TEXT BLOCK:
Trading in the boring suits for the latest fashion gear, Bette now lives the high life in New York City, working 24-7, always on call. She socializes with the most famous people from East and West Coast alike and quickly becomes boss Kelly’s favourite new employee – be it for all the wrong reasons. Suddenly Bette finds her private life smeared across the tabloids – be it just because she suddenly seems to be the girlfriend of New York’s most successful lawyer and eligible bachelor Philip Weston.
Torn between two worlds, Bette often finds it difficult to choose whether she prefers to read a chick-lit book on her couch or clubbing dressed up in designer gear. Can she somehow manage to be part of both worlds? Or will she have to make a tough choice between celebs and glamour or true friends and family? And will she be able to find a fairytale prince in the process of finding herself?

REQUEST 1:
Copy the passage about Bette from "Trading in the" up to and including "bachelor Philip Weston.", switching "tabloids" to "gossip magazines".
REQUEST 2:
In the passage about Bette, what does she trade in her boring suits for?

SUPPLIED RECORDS:
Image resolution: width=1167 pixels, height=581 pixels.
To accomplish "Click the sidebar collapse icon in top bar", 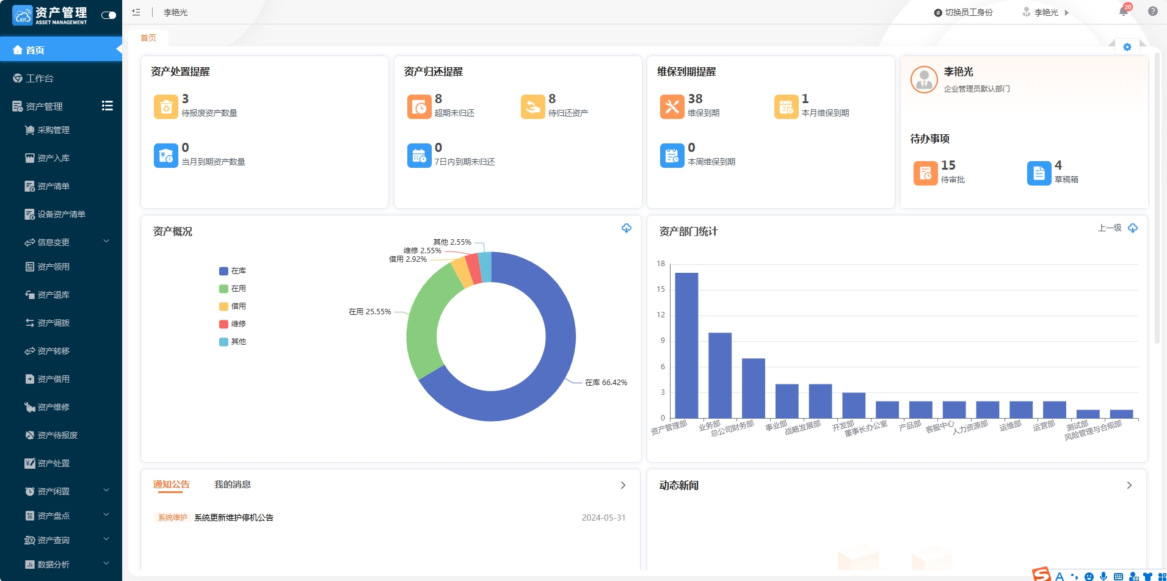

---

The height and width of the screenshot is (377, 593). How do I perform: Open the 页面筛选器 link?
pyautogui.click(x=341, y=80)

SOLUTION 1:
Trading in the boring suits for the latest fashion gear, Bette now lives the high life in New York City, working 24-7, always on call. She socializes with the most famous people from East and West Coast alike and quickly becomes boss Kelly’s favourite new employee – be it for all the wrong reasons. Suddenly Bette finds her private life smeared across the gossip magazines – be it just because she suddenly seems to be the girlfriend of New York’s most successful lawyer and eligible bachelor Philip Weston.

SOLUTION 2:
The latest fashion gear.